My dear, sweet, new mom - you are. You absolutely are.
You are enough. You are a good mom. You are going to love yourself and this baby through hard times and make the choices to break generational traumas.
How do I know? Because I did it. I was tired. I was overwhelmed. I was opposed to asking for help and wanted to do everything for myself. I was you.
I made the decisions to embrace the awesome and wonderful from those that came before me. I also intentionally chose to do things differently when it was in the best interest of my sweet little family and my precious little ones. Choosing love with firm boundaries, paired with active involvement, and discussions about everything, even the uncomfortable topics. As I embraced those changes, I kept my extended family and friends close. To quote an old saying, "You don't throw the baby out with the bath water." It takes a lot of intention and purpose and willpower to maintain that balance. But it can be done and it benefits everyone. Through conversation and intentional love and boundaries, you will see changes within your broader family structure that benefits everyone.
The world is pulling families apart. Social media and the internet espouses a lot of advise and wisdom, but most of it harms families more than it helps families. Be careful what you let into your heart and mind. It can act as an ear worm, hurting your relationships and distancing you from those that love and support you.

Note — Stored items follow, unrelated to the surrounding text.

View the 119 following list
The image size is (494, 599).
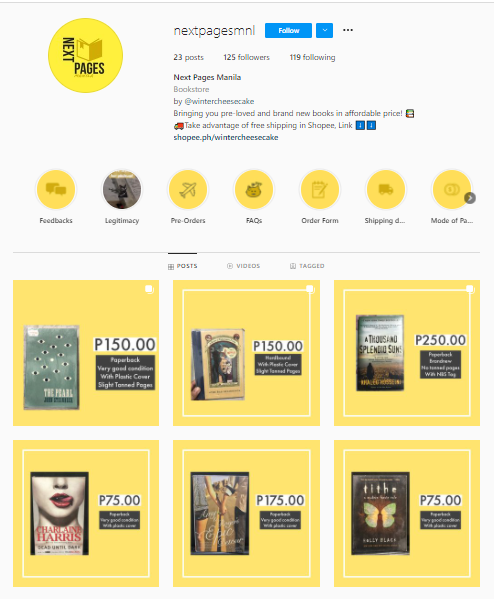click(x=313, y=57)
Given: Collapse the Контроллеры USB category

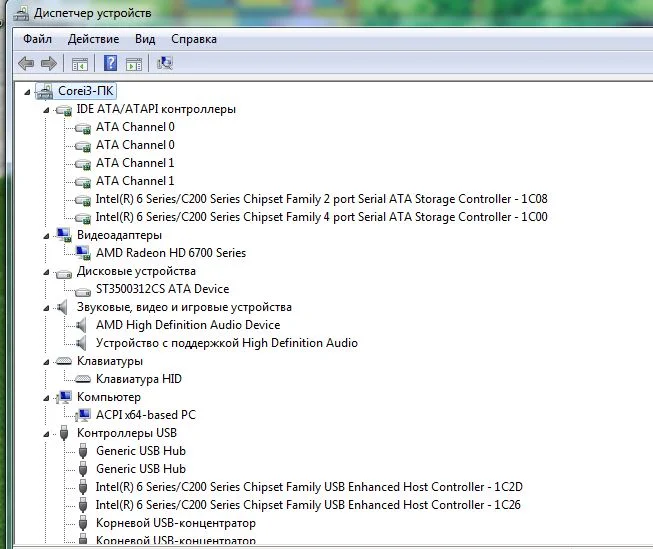Looking at the screenshot, I should 47,433.
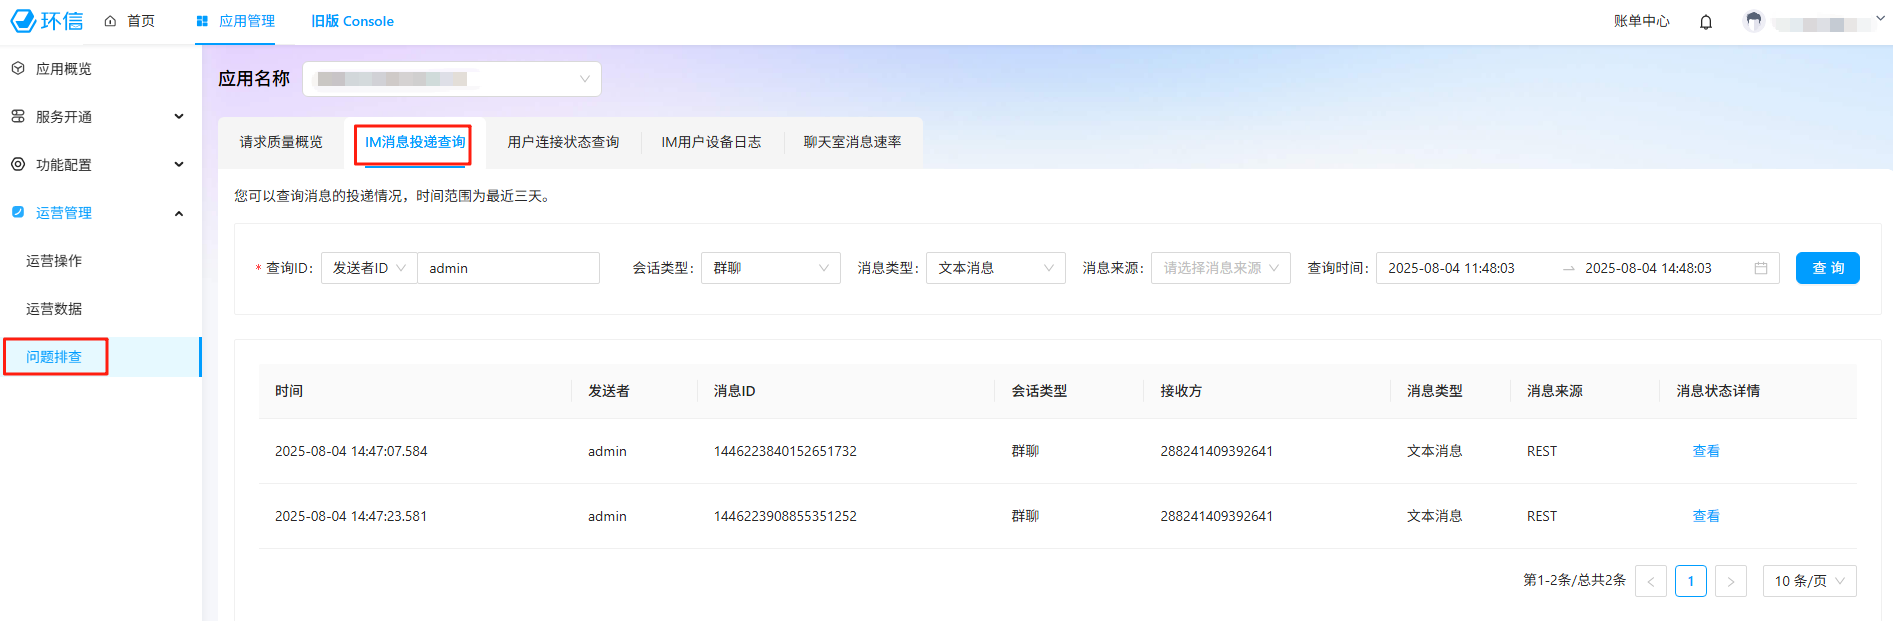Expand the 服务开通 menu chevron
The width and height of the screenshot is (1893, 621).
pyautogui.click(x=179, y=117)
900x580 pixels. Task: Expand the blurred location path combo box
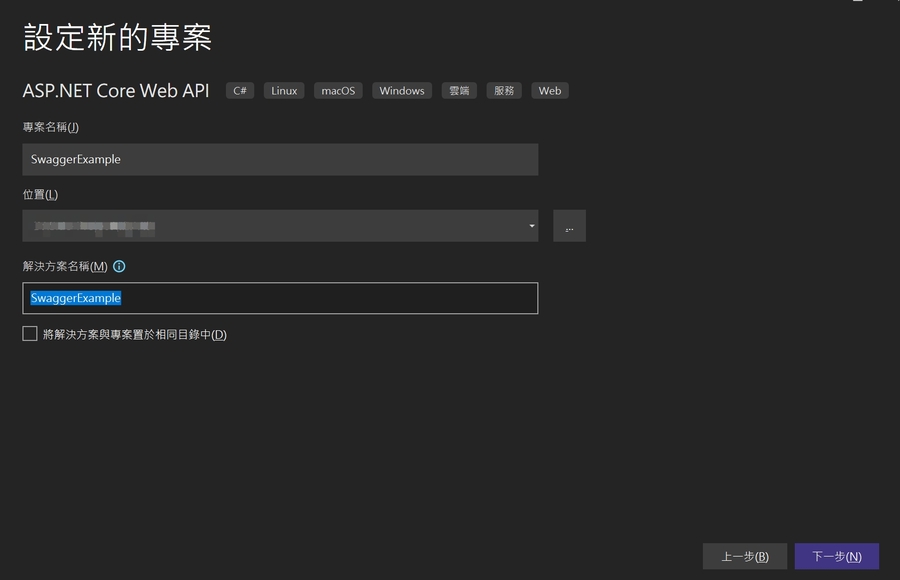[280, 226]
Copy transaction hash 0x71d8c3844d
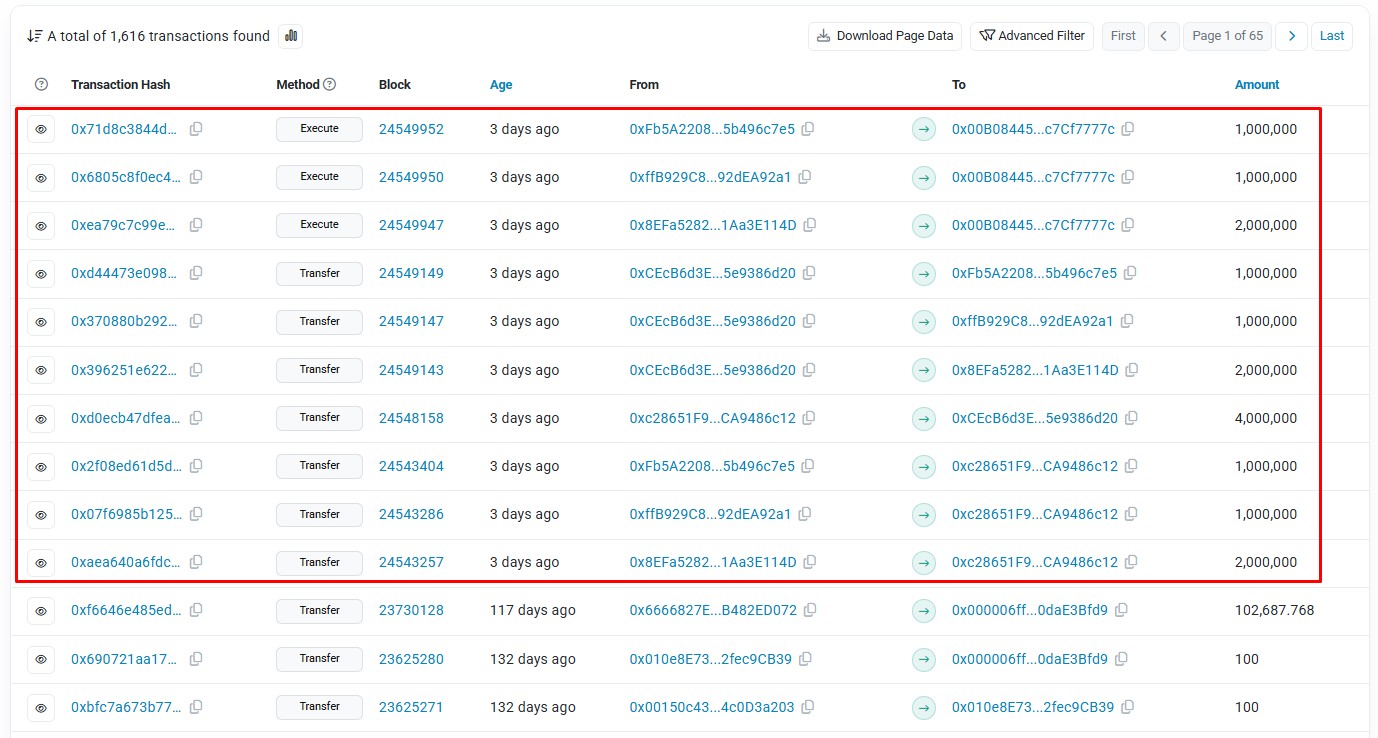Screen dimensions: 1378x738 click(196, 129)
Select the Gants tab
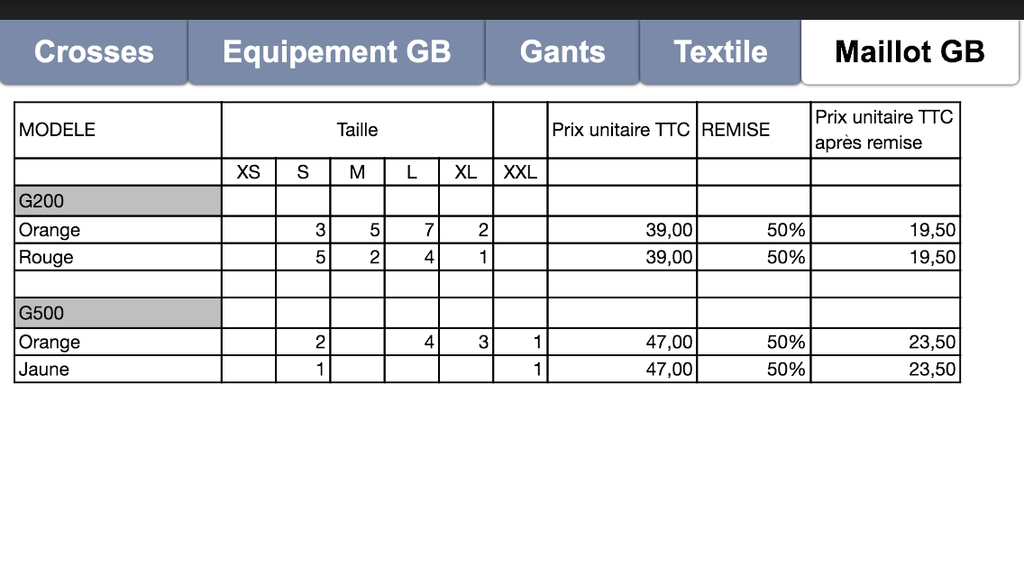The image size is (1024, 577). pos(562,52)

Put down your phones. Turn off that TV. Walk away from those technological drugs, because that's what they really are. Read a book. Go for a walk. Go visit your family. Let your family visit you. Go outside. Pick flowers. Start a garden. Snuggle that baby, but move your body. At least every hour, try to move. Take a hot shower and make yourself look nice. Flirt with your spouse.
This new little life is your whole world right now. And he or she needs to be. But let others help you. Expand your village. Life is going to be hard. That's a reality. There will be illnesses. There will will be job losses and financial crises. You are going to need a village. Nurture those relationships because they matter. They will help your through those hard times.
You are a good mom. You are enough. We see you. We see your love. Your strength. We see how hard you are trying to do all the right things in all the right ways. You are amazing and wonderful and we are proud of you. But you are going to make mistakes. You are going to mess up. Your trauma is going to bleed through at times. (I know because mine still does!) When it does, it shake it off, own it, and move forward. Life is messy, but we only get through it together. Embrace your village. They love you and are there to support you.